The Infertile Silence

Published

on

There is no single silence, but a typology of non-hearing and non-listening. Whether the supposed silence of a musical rest, of the anticipation of a note or the end of a piece; or the silence of non-listening, or of an artificial soundlessness, or an ignorance of the sounds of one’s own body, the silences many hearers perceive is as illusory as a fever-dream. Life itself is sound, the universe a harmony of waveforms; from that it is an intentionality of the hearing that determines what we categorize as silence and what we do not.

So then what is this typology, how do we categorize different types of non-hearing and non-listening? I would like to propose the following parameters: the intentionality of sound-perception; the anticipation of further musical or non-musical events; and the sense of conclusiveness, or a return to the great silence from which all music grows, as color from shadow.
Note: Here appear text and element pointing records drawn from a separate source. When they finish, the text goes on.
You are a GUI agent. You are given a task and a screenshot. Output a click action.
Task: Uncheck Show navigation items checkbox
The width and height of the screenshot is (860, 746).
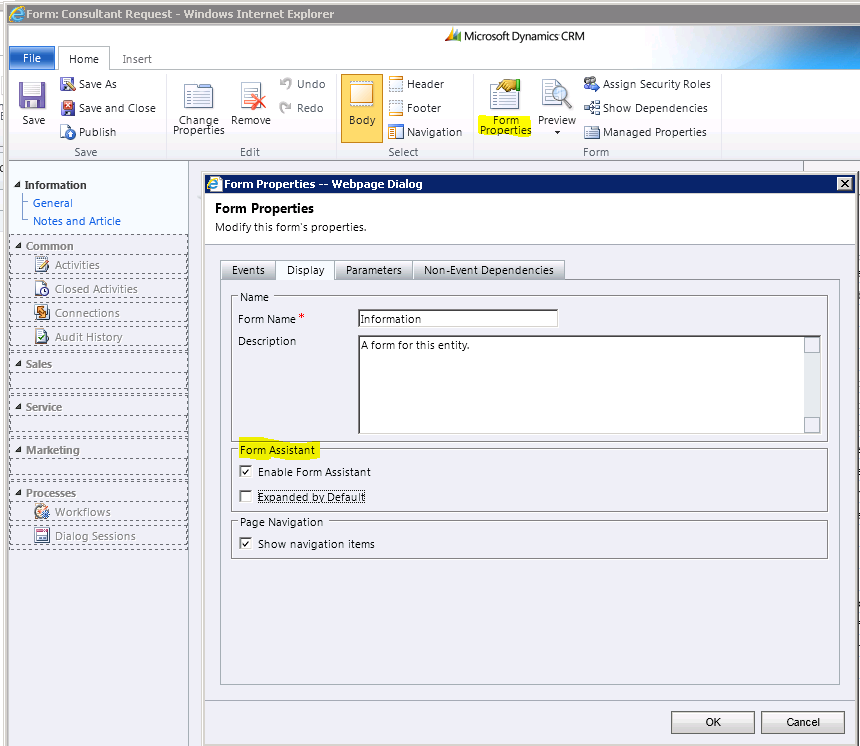click(x=246, y=544)
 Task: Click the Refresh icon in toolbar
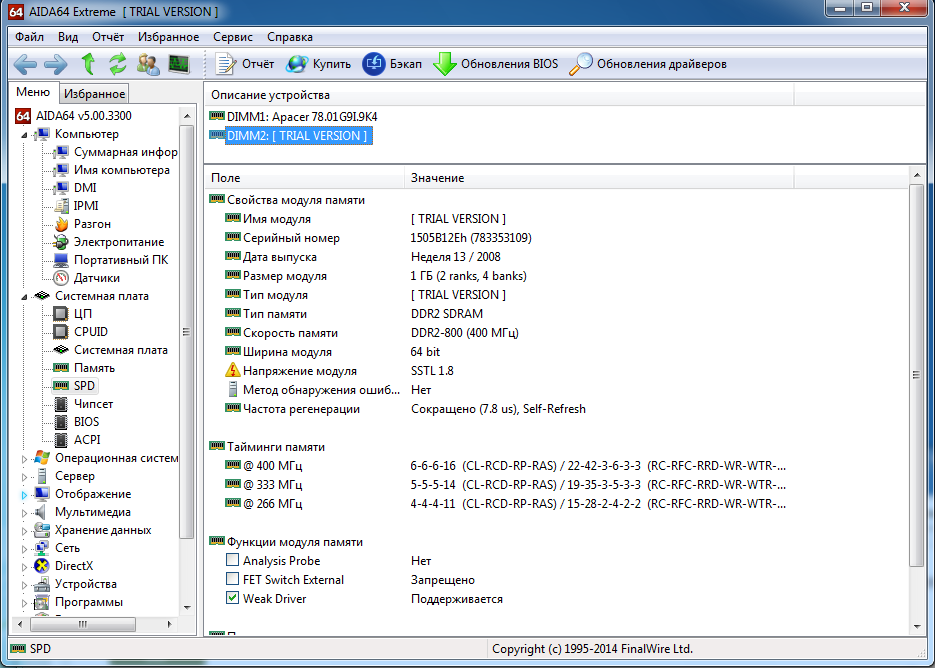click(x=118, y=64)
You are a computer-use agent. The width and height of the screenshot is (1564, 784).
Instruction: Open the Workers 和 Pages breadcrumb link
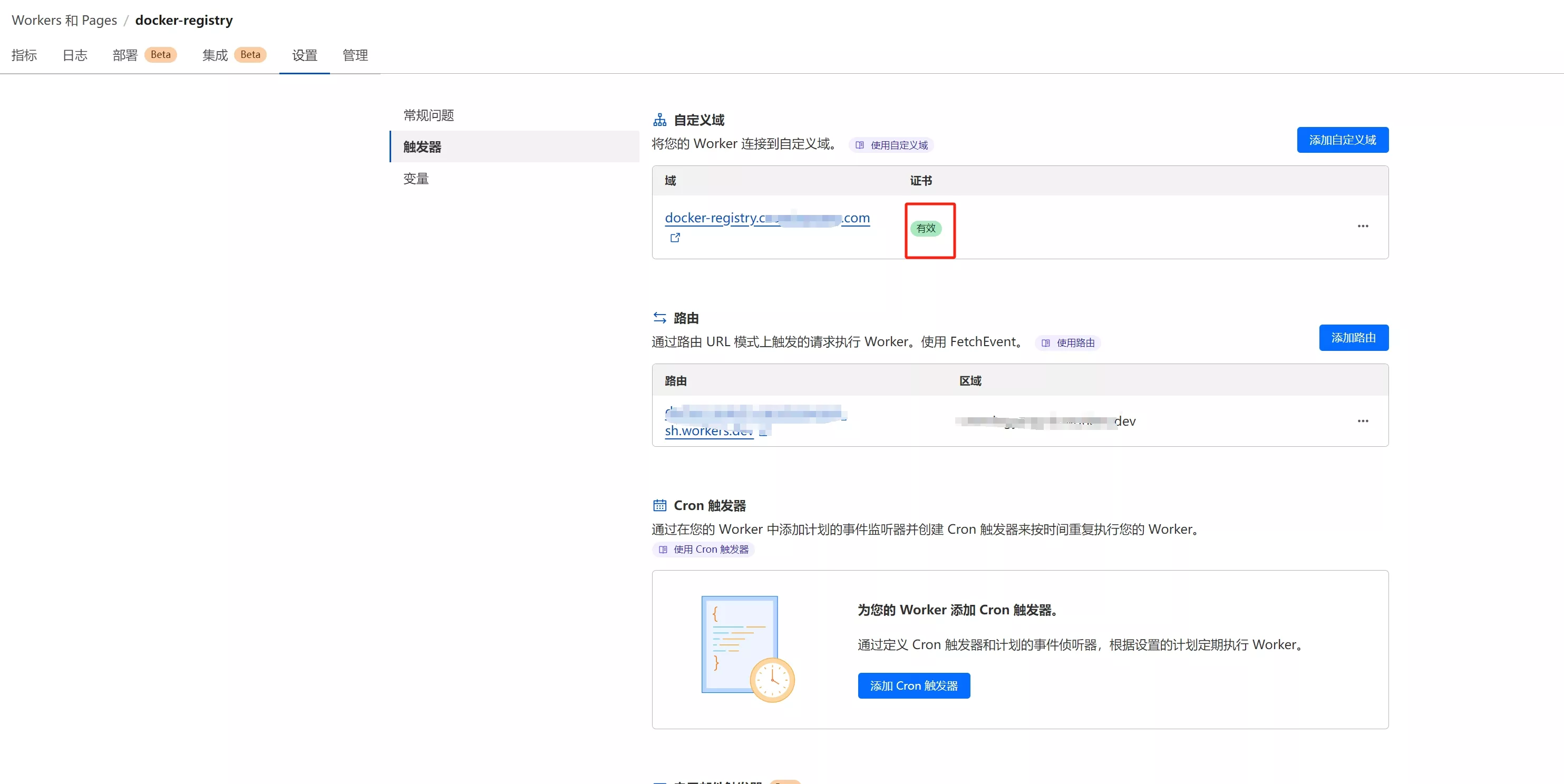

We can understand many types of silence in these terms, making finer distinctions than folk reasoning about silence permits.

The parameter of intentionality is most important because it distinguishes listening from hearing. In German this distinction is conveyed via the prefix an-, meaning “toward”, combined with hören, meaning “to hear.” Thus in German listening is a form of hearing coupled with an intentful directionality, a focus on a specific sound-event or sound-source. Much the same is true of hearing and listening in English, but with a less obvious relationship. Without intentionality, we have sound without focus, without expectation; and yet with it we are constrained to anticipating particular events, which gives way in film to auditory cliché.

Yet nigh just as important as this parameter is whether or not a silence is ‘pregnant’, laden with the expectation of a transformation, a resumption of sound in a new iteration or form. These silences are ubiquitous in film and music as a way to lead the audience’s intent towards the anticipation of a new sound-event; yet their opposite, the infertile silence, is the more fundamental, the silence from which we expect nothing, the void of non-listening itself. All art resolves into an infertile silence, even the quiet of a gallery.

Are your viewers left directionless in the infertile silence? Or do you drag their attention forward until the next loudness? Consider as if a surgeon each silence you take or leave, the spaces between sounds, and where it draws the viewer’s intent. Reflect on where their intent is directed, how you got them there, where the path out of the forest lies, and whether it’s an unbroken line or a trail of breadcrumbs; for it is the spaces between the sounds that determine whether you are hearing noise or music. Let that guide your creative hand as much as light and shadow.